Il est rare, Monsieur, pour ne pas dire impossible, de trouver des hommes exactement bienfaits ; et par cette raison, il est très commun de rencontrer une foule de danseurs construits dèsagréablement, et dans les quels on n’apperçoit que trop souvent des défauts de conformation que toutes les ressources de l’art ont peine à déguiser, seroit-ce par une fatalité attachée à la nature humaine, que nous nous éloignons toujours de ce qui nous convient, et que nous nous proposons si communément de courrir une carrière dans la quelle nous ne pouvons ni marcher ni nous soutenir ? C’est cet aveuglement, c’est cette ignorance dans la quelle nous sommes de nous-mêmes, qui produit la foule immense de mauvais poètes, de peintres médiocres, de plats comédiens, de musiciens bruyans, de danseurs et de baladins détestables, que sais-je, Monsieur, d’hommes insupportables dans tous les genres.
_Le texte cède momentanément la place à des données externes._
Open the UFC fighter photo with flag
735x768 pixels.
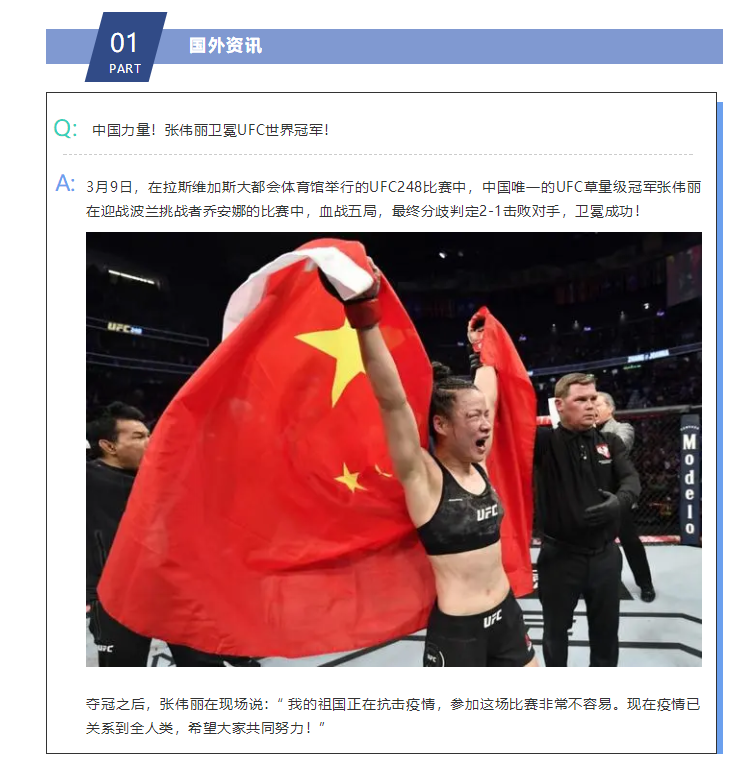point(394,449)
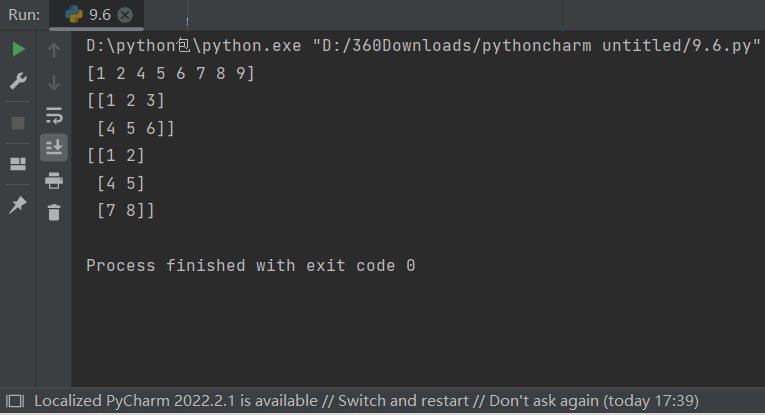Click the green Rerun button
Viewport: 765px width, 415px height.
18,49
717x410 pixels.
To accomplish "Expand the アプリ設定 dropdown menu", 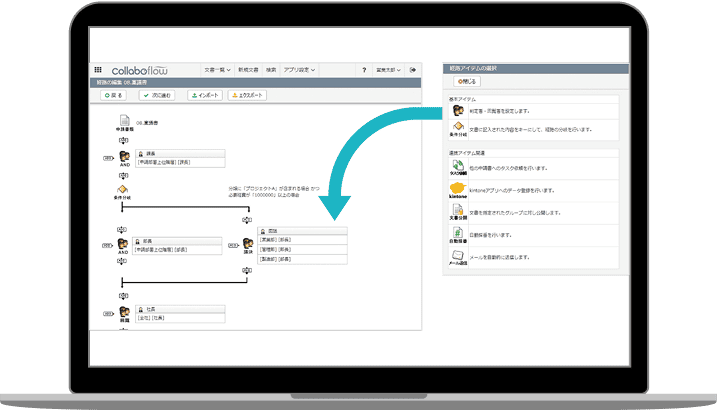I will (301, 70).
Ces mêmes hommes placés où il devroient être, auroient été utiles ; mais, hors du lieu et du rang, qui leur étoient assignés, leur véritable talent est enfoui, et celui d’être à l’envi, plus ridicules les uns que les autres lui est substitué.

La première considération à faire lorsqu’on se destine à la danse, dans un âge du moins où l’on est capable de réfléchir, est celle de sa construction. Ou les vices naturels qu’on observe en soi sont tels que rien ne peut y remédier ; en ce cas, il faut perdre sur le champ et totalement de vüe l’idée que l’on s’étoit formée de l’avantage de concourir aux plaisirs des autres ; ou ces vices peuvent être réformés par une application, par une étude constante, et par les conseils et les avis d’un maître instruit et éclairé ; et dèslors il importe essentiellement de ne négliger aucuns des efforts, qui peuvent remédier à des imperfections dont on triomphera, si l’on prévient le tems où les parties ont acquis leur dernier dégré de force et de consistance, où la nature a pris son pli, et où le défaut à vaincre s’est fortifié par une habitude trop longue et trop invétérée, pour pouvoir être détruit.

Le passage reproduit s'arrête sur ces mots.